## YOUR INSTRUCTIONS
Skip the pictures. Retype exactly, and only, the lines between the line holding "The image size" and the last line below, inclusive.

## DATASET CONTENT
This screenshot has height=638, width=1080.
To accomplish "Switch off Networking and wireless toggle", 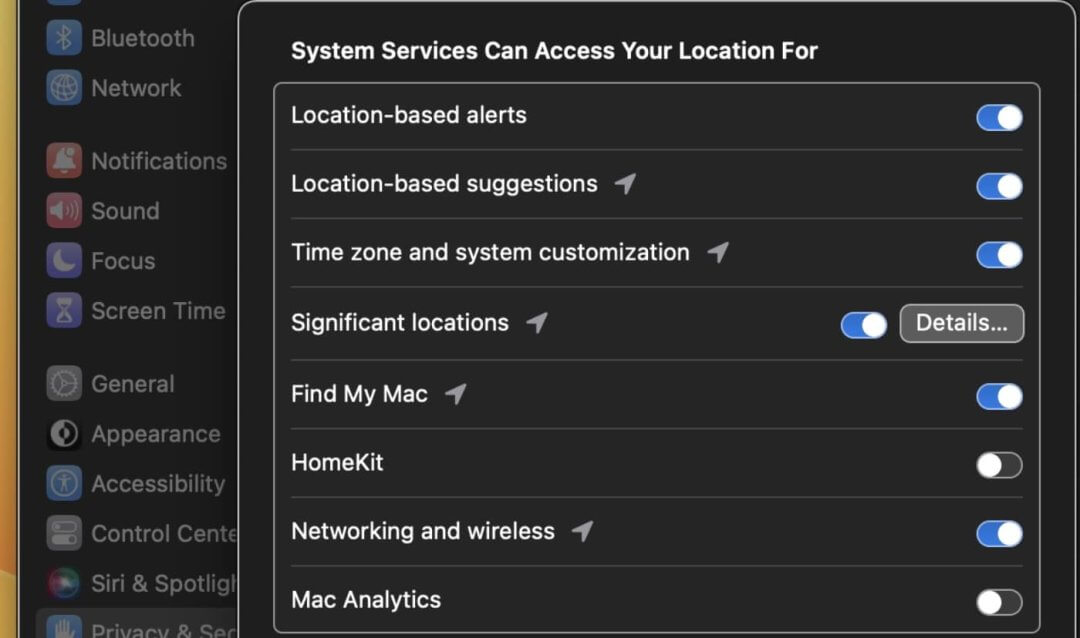I will (x=999, y=533).
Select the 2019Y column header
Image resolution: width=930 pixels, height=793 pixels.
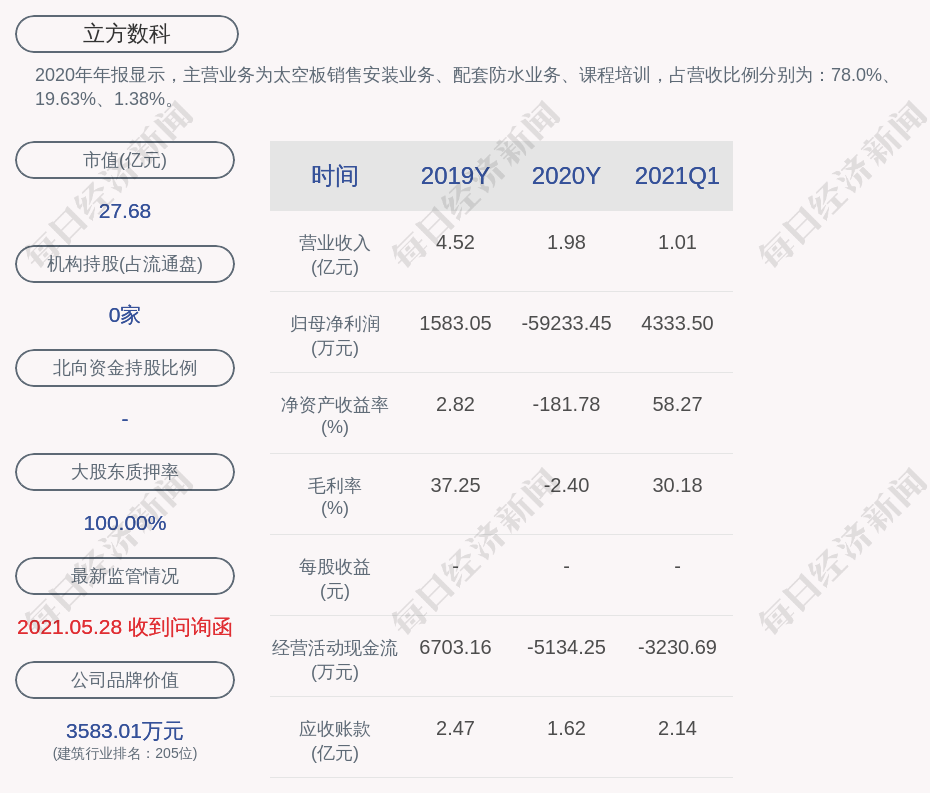[x=455, y=176]
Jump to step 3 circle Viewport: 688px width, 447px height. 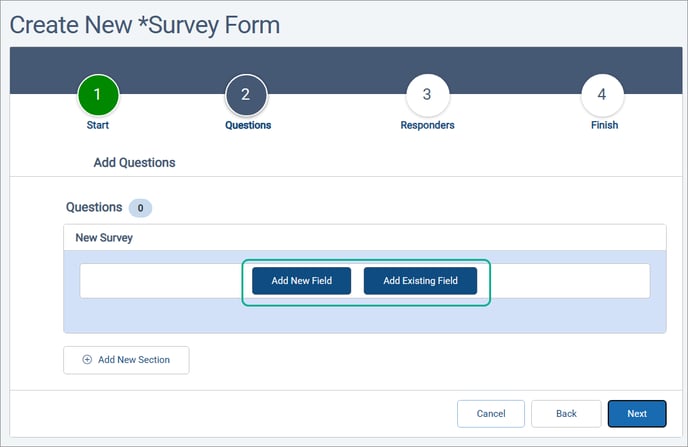(x=427, y=96)
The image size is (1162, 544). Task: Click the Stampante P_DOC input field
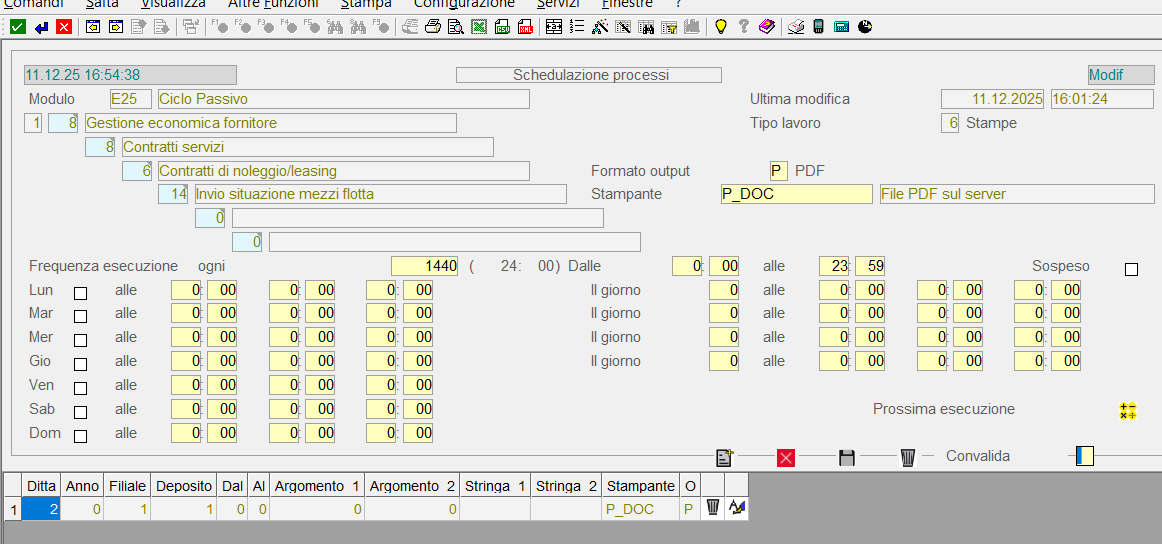pos(796,194)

## YOUR RESPONSE
The image size is (1162, 544). Task: Click the Stampante P_DOC input field
pos(796,194)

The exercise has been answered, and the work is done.